▶ [Problem]: Only an exact repetition of the lines from the one holding "Task: Open the 天善资本 link in row 3" to the end of the data is wanted, with pictures left out.

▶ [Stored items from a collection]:
——————————
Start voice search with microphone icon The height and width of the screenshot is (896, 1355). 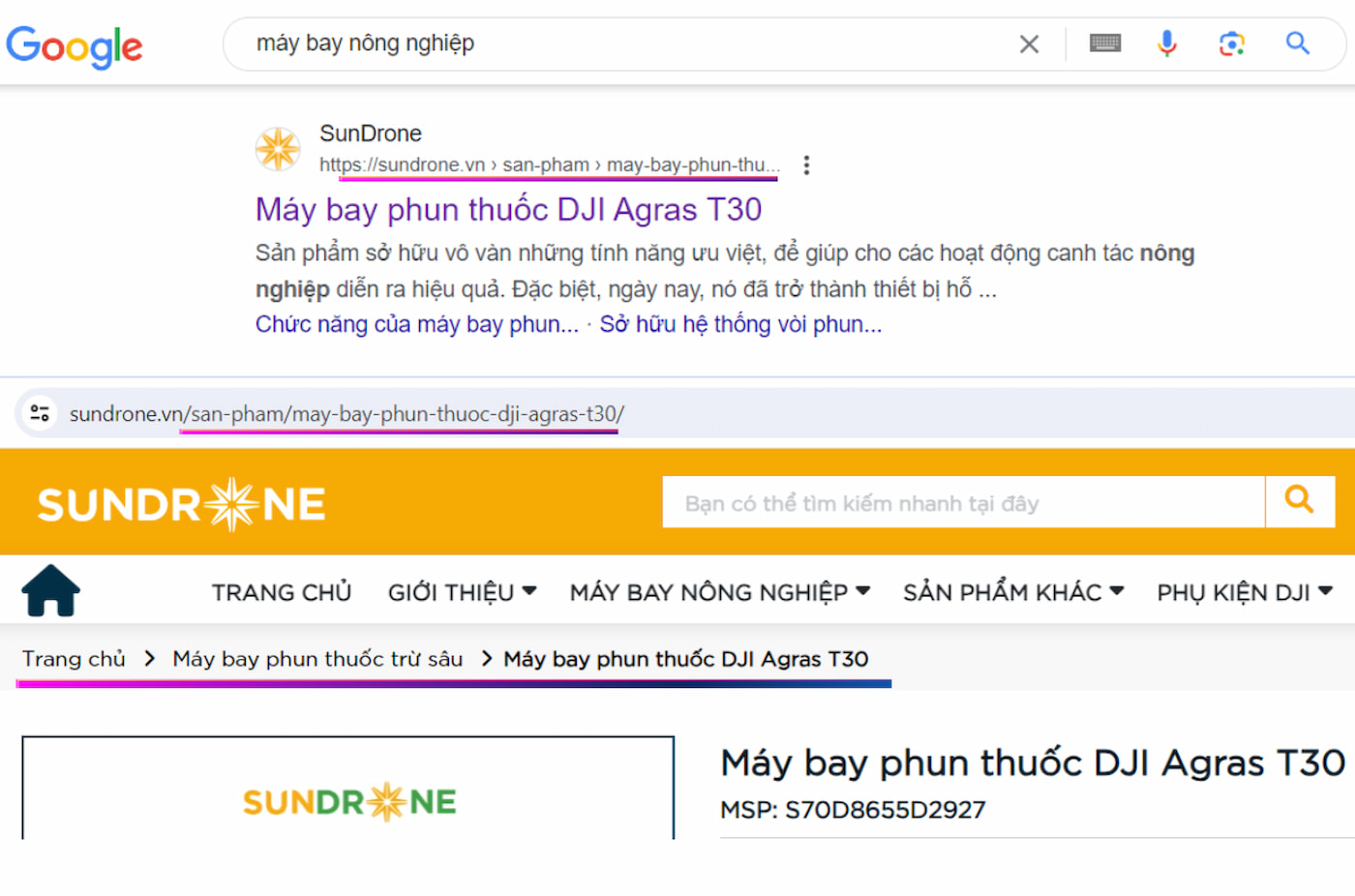pyautogui.click(x=1166, y=44)
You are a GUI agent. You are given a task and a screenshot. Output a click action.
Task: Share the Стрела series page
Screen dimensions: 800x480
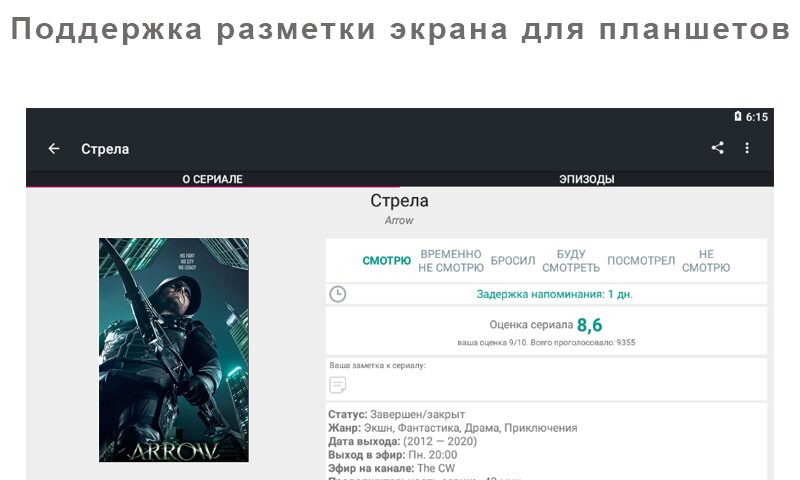[717, 148]
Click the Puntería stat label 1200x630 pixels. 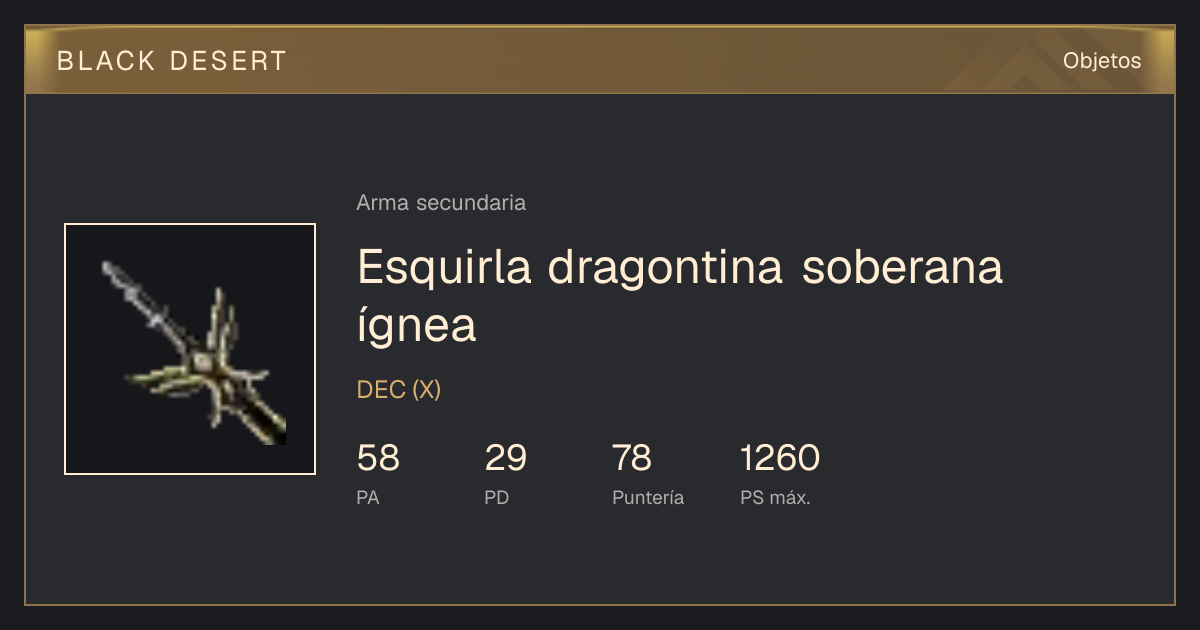point(648,498)
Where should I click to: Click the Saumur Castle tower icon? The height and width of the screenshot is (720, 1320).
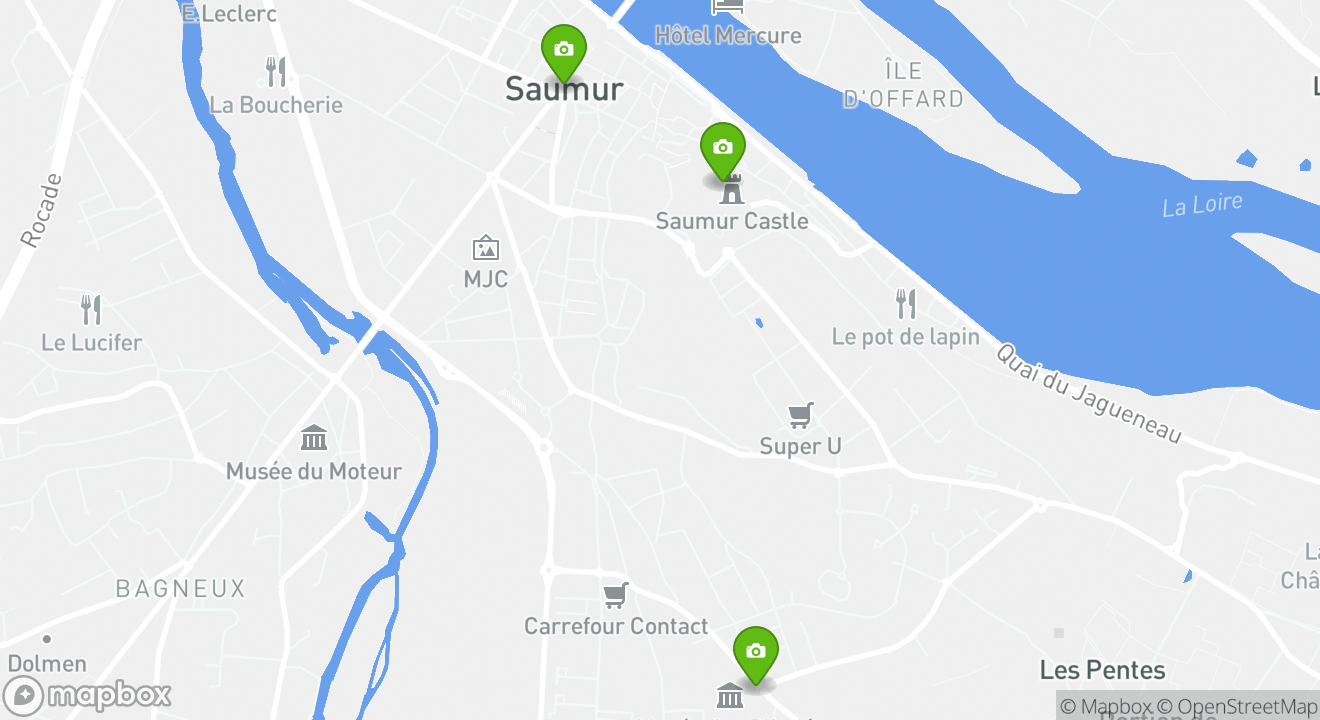pyautogui.click(x=732, y=190)
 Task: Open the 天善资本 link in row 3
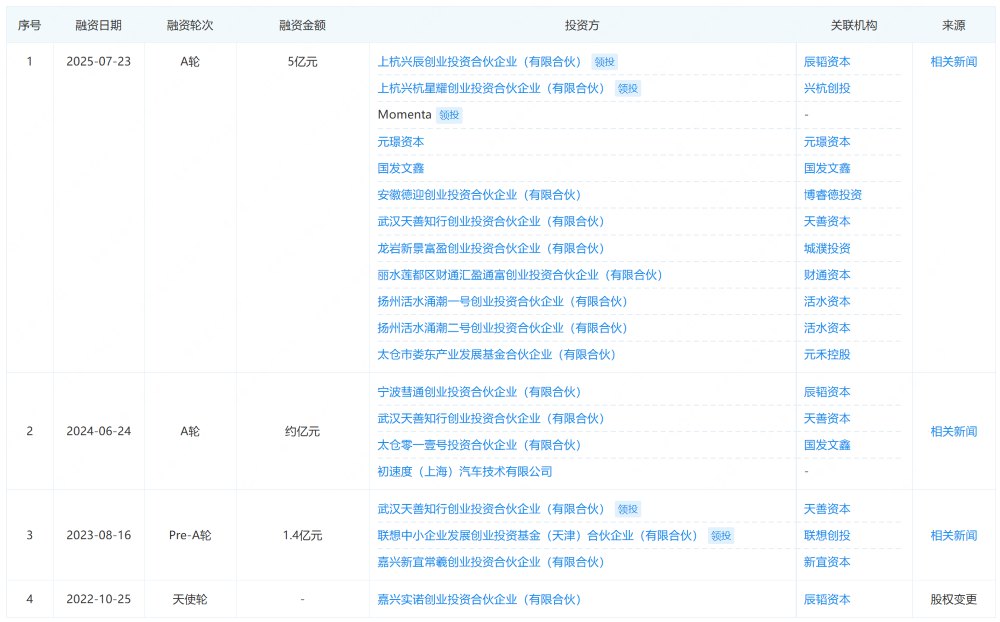(826, 508)
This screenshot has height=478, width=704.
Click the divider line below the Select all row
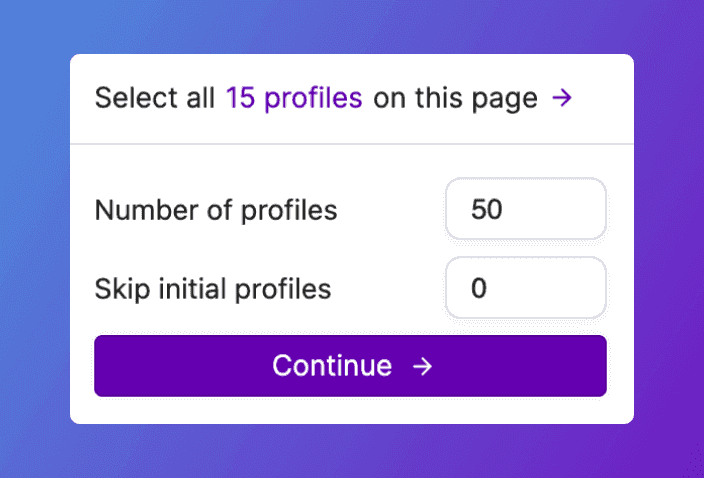coord(352,144)
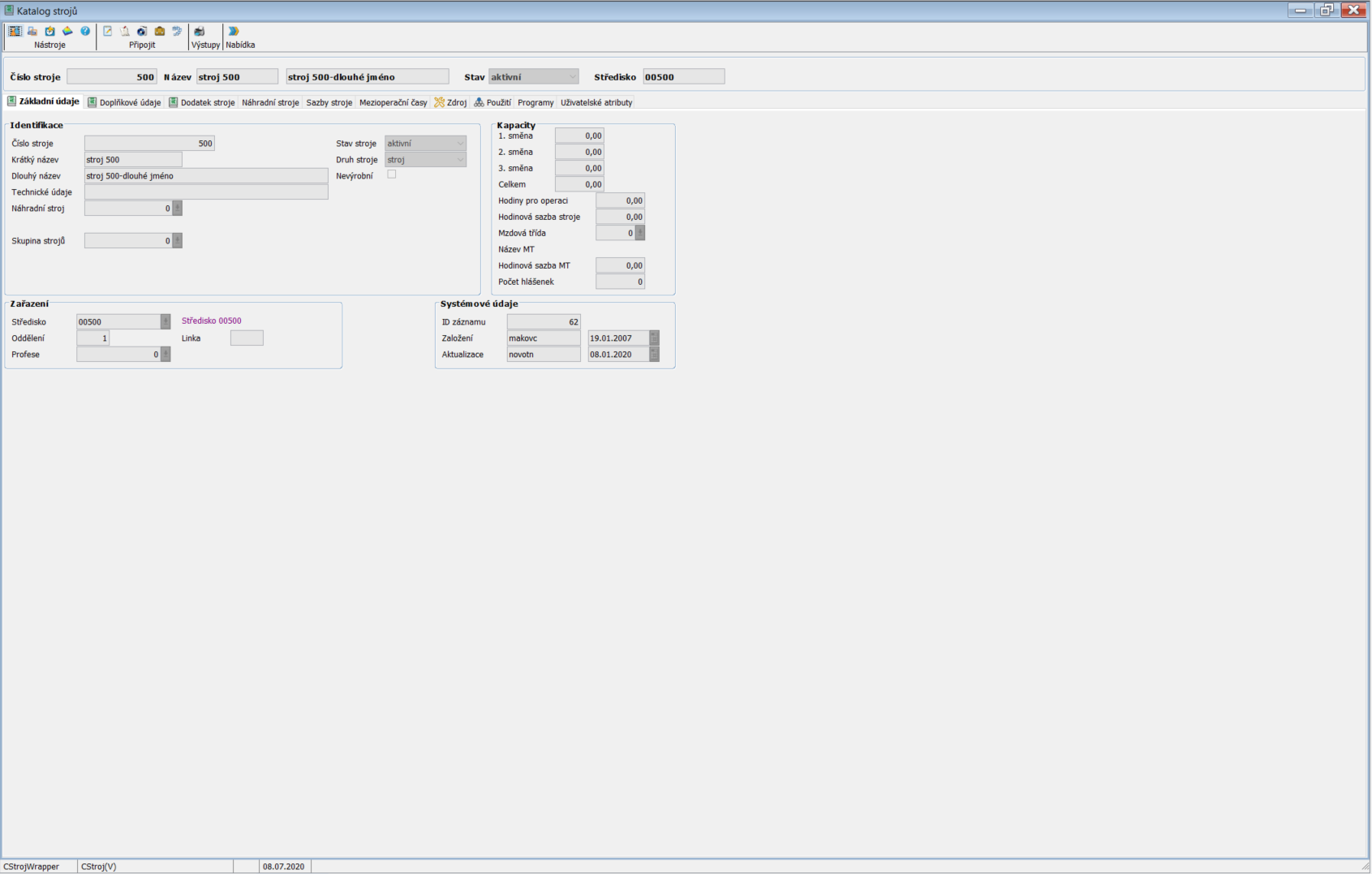
Task: Click the colorful pyramid icon in Nástroje
Action: click(x=67, y=32)
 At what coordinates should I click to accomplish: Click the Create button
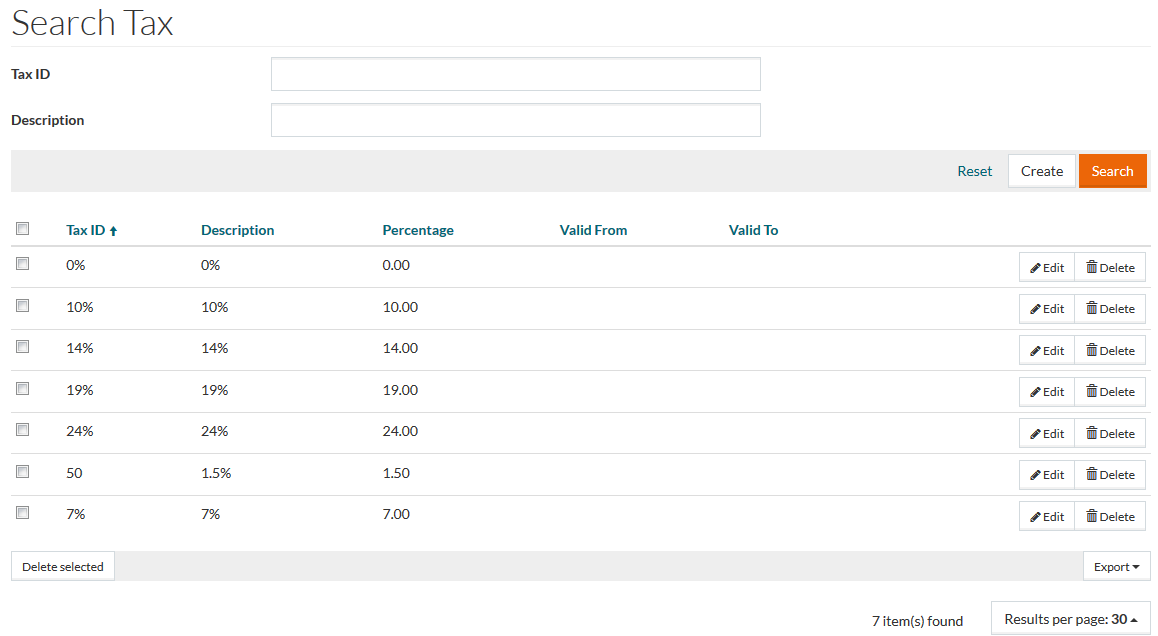coord(1041,171)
——————————
▶ [Answer to the exercise]:
 Task: Open the 天善资本 link in row 3
(826, 508)
This screenshot has height=478, width=704.
Click the divider line below the Select all row
coord(352,144)
Task: Click the colorful pyramid icon in Nástroje
Action: click(x=67, y=32)
 At what coordinates should I click to accomplish: Click the Create button
coord(1041,171)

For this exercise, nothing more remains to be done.